··· Source information
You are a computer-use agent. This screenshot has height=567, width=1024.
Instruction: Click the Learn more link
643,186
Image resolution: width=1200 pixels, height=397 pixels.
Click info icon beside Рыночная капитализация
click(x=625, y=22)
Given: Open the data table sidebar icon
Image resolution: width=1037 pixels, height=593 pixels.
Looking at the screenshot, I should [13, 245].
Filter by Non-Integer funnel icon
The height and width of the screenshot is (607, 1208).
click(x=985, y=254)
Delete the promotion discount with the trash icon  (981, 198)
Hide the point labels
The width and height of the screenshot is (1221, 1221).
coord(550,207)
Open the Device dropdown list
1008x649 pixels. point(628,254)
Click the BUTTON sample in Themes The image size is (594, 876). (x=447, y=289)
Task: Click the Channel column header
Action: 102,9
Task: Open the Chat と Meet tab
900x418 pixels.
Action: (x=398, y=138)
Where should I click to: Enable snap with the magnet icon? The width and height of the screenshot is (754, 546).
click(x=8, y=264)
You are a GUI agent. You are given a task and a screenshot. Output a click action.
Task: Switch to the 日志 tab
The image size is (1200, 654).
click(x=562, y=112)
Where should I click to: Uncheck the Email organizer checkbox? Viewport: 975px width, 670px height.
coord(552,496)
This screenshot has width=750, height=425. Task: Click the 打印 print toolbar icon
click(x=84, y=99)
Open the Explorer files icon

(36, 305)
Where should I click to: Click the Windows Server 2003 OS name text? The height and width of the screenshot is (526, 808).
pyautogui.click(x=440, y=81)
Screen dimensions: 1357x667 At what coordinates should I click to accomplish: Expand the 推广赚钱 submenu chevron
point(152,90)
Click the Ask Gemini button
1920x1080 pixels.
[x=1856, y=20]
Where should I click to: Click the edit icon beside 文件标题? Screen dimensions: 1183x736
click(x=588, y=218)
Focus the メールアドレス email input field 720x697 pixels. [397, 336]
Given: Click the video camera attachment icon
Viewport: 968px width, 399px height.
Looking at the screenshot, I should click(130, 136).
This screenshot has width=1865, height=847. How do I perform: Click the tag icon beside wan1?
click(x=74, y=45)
······
#### About this exercise:
If a line of the data holds the string "agent", list it.

#### Output of the exercise:
You are a computer-use agent. This screenshot has height=567, width=1024.
You are a GUI agent. You are given a task and a screenshot. Output a click action.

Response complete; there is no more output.